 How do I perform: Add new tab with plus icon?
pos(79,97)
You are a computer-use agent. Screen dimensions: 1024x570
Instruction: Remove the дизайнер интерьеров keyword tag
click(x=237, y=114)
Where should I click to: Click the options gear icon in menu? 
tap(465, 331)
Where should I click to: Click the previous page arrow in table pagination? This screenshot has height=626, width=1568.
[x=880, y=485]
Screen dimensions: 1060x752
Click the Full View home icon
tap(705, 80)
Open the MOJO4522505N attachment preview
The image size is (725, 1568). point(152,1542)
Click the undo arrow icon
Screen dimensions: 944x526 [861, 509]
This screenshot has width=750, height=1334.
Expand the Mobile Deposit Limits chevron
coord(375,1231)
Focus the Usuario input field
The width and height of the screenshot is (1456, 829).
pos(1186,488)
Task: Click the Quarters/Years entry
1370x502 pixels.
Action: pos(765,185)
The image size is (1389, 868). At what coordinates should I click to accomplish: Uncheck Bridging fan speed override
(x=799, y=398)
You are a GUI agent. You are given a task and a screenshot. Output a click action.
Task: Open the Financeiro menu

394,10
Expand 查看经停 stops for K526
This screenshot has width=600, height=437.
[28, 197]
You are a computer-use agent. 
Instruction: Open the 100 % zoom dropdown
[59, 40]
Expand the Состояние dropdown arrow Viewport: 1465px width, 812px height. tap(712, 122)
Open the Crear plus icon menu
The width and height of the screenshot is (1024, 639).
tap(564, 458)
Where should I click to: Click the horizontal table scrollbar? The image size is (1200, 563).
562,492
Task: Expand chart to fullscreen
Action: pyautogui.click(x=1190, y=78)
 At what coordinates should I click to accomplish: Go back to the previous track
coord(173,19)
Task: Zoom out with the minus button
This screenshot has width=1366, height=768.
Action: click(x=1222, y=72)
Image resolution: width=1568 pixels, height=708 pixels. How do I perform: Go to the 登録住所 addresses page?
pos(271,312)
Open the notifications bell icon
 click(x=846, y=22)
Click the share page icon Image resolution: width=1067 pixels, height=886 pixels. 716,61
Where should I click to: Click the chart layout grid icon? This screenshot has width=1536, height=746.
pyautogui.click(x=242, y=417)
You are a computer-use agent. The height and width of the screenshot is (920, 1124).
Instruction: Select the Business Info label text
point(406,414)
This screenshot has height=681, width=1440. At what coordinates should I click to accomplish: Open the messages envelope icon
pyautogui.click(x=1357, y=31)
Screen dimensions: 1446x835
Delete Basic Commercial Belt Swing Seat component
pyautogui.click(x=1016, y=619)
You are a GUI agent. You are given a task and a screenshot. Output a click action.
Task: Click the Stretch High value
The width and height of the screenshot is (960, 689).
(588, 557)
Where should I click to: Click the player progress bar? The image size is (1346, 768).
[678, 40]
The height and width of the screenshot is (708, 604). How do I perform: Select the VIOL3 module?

──────────────────────────────

▸ WHAT IS BEING ASKED
Lines in the material above that include the string "computer" should be listed.

▸ SOLUTION BELOW
You are a computer-use agent. Screen dimensions: 1024x570
You are a computer-use agent. 
You are a computer-use agent. The height and width of the screenshot is (920, 1124).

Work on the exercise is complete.